Some people could get 80 to 100% of their vitamin D3 through sun exposure but the percentage greatly depends on the time of day, what season it is, geographic location, age, skin color and if the person is wearing sunscreen. The further away you get from the equator, the less availability of UV light there is. The more pigment a persons skin has (darker), more UV light is blocked, preventing vitamin D3 synthesis. By the time someone reaches the age of 70, their ability to synthesize D3 has decreased by 70%, so supplements are usually prescribed to prevent deficiency. Wearing sunscreen with SPF 8 or higher prevents synthesis from occurring.
It’s believed that in order to synthesize D3, you must expose a large portion of skin (hands, face & arms) without sunscreen 2 or 3 times a week for at least 10 to 15 minutes. Darker skin may need 30 minutes or more sun exposure. There’s a problem with this scenario, what about sun damage and skin cancer? Thankfully, we have multiple options to get our vitamin D and we don’t have to rely on sun exposure. Adults in North America need 600 IU of vitamin D each day (remember our sun exposure is affected due to our geographic location). This amount is based on minimal sun exposure.
Vitamin D is very important in maintaining the body’s concentration of calcium and phosphorus (bone & heart health). Bone deformities are caused when blood calcium and phosphorus levels fall or stay low for prolonged periods of time. Vitamin D and parathyroid hormone (PTH) release minerals from the bone to restore blood levels, which are necessary for basic bodily functions. This is why you will usually see calcium and vitamin D together in supplements, they go hand in hand.
Toxicity can occur, and an upper limit of 4000 IUs has been set for people 9 years of age and older. Too much vitamin D can cause overabsorption of calcium which can lead to deposits of calcium in the kidneys, heart and lungs. It can also cause nausea, vomiting, bone demineralization, weakness, joint pain and kidney dysfunction. If caught early it is treatable but if overuse continues it can be fatal.

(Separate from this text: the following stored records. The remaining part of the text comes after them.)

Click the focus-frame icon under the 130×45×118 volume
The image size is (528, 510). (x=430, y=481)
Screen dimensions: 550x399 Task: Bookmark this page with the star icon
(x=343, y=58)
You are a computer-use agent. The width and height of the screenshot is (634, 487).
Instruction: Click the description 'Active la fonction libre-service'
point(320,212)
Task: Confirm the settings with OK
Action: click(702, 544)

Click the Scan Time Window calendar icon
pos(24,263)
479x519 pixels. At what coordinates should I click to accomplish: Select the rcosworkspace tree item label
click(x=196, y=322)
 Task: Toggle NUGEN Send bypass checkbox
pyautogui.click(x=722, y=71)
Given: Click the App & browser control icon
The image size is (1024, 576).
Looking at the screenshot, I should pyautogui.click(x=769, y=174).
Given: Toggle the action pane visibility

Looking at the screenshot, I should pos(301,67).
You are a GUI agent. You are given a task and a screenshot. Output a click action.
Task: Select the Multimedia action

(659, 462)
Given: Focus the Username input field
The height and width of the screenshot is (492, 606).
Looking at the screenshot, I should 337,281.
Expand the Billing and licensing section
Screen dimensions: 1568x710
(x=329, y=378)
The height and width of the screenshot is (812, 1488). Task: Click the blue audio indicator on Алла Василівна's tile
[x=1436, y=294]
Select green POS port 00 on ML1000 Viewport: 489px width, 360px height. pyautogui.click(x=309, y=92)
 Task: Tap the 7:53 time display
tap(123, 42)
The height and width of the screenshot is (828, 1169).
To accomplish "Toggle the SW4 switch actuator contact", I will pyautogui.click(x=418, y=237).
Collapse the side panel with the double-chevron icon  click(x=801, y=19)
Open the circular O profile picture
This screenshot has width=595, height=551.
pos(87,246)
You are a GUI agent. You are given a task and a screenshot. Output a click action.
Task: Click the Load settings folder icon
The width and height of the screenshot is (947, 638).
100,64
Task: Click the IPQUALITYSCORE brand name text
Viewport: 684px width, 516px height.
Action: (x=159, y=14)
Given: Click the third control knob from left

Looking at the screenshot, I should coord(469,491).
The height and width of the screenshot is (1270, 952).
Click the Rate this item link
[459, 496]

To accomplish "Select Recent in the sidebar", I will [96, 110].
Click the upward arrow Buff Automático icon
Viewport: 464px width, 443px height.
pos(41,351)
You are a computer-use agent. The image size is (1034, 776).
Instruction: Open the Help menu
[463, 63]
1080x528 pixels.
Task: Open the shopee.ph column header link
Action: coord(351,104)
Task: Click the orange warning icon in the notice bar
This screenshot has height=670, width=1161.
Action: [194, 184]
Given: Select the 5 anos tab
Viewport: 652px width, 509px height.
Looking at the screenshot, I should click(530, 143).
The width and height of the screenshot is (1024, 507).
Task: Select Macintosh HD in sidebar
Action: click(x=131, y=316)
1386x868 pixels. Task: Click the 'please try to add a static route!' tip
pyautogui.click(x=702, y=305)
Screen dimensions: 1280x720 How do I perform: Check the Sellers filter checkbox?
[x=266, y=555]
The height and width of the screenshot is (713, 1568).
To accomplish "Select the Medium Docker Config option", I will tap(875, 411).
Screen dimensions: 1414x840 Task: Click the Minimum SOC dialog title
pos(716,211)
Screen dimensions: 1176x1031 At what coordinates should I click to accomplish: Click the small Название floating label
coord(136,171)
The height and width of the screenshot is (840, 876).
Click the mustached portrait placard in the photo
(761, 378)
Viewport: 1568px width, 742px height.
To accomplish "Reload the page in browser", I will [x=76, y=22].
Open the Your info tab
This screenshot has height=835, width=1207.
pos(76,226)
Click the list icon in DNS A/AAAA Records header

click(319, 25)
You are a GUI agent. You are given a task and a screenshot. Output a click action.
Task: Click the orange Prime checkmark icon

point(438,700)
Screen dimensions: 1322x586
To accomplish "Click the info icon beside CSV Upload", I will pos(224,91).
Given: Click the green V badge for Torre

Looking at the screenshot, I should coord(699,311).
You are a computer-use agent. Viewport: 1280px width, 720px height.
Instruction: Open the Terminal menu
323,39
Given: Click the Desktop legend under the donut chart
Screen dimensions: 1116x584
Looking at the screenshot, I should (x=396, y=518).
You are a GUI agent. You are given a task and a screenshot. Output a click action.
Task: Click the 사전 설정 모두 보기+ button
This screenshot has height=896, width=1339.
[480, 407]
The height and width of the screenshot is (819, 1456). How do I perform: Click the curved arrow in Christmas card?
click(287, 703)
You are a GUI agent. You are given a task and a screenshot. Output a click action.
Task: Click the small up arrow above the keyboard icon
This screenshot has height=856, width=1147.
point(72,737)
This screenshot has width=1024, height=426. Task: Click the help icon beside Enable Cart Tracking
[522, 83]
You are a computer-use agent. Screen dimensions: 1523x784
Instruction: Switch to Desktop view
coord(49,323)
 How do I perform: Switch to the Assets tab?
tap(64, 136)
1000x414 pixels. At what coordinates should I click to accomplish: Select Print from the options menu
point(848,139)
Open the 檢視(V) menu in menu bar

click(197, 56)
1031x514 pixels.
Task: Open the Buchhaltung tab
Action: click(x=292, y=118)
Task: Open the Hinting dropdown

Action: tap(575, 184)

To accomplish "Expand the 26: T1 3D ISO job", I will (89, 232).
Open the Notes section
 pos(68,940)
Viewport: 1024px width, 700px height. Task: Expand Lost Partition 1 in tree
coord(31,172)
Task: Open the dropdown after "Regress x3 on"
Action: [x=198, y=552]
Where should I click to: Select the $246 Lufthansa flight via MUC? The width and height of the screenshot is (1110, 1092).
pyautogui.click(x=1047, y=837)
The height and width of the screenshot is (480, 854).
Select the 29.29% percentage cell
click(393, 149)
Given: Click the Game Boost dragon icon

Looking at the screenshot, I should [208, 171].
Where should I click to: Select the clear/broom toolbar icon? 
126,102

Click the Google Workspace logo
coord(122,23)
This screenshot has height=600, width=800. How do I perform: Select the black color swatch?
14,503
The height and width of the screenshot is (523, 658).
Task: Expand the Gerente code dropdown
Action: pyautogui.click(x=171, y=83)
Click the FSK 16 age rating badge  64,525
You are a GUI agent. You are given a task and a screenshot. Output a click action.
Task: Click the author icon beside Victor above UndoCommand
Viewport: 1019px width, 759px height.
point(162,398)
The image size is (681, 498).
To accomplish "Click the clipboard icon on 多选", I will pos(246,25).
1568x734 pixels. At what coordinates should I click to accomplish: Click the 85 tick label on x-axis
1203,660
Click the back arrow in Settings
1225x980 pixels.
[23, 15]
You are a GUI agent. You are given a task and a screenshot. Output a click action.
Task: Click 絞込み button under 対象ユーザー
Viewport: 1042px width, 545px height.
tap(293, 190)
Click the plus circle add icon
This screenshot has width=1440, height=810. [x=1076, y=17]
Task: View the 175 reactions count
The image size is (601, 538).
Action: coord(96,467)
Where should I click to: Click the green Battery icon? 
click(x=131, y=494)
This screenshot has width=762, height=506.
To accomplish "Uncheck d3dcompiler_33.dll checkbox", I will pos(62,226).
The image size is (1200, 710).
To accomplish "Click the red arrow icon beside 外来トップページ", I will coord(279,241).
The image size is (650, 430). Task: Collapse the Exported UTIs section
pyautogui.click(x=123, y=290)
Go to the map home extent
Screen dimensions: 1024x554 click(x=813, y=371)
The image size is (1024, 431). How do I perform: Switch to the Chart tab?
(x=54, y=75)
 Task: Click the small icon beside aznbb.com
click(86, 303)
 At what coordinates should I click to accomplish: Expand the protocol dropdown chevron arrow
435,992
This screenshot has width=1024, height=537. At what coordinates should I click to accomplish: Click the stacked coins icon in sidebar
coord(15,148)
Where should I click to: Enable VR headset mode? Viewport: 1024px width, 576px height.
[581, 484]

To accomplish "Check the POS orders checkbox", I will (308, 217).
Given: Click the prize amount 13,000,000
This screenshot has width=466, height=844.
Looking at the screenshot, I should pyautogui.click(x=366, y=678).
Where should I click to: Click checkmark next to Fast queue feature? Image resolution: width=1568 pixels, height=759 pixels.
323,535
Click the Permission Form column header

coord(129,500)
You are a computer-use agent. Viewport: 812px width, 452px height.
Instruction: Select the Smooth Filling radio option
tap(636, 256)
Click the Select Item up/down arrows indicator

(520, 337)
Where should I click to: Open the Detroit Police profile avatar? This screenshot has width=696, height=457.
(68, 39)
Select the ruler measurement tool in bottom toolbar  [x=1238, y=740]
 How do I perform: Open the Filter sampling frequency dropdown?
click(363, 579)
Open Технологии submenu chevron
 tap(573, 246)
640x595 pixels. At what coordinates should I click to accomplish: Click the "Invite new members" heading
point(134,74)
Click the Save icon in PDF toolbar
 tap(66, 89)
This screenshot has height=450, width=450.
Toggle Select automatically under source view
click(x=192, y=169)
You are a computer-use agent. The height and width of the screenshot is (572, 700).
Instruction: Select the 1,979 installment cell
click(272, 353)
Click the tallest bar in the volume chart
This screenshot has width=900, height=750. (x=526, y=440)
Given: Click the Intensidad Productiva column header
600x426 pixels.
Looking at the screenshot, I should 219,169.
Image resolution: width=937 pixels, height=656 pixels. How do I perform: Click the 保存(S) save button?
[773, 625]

In children, deficiencies can cause bones to weaken and bow (rickets). Other signs of rickets are enlarged heads, joints and rib cages and a deformed pelvis. In adults, deficiency is called osteomalacia, which means soft bones. This can result in fractures of the hip, spine and other bones. This is seen mostly in adults with liver or kidney disease or other intestinal diseases that impair fat absorption (remember vitamin D is a fat-soluble vitamin). The elderly are also at risk because of low sun exposure, poor diets and impaired kidney function.
It is important to understand that for most of us, there are very few sources of vitamin D, especially if we are wary of sun exposure and spend a lot of time indoors. If you don’t drink milk, you may want to speak with your doctor about taking a supplement.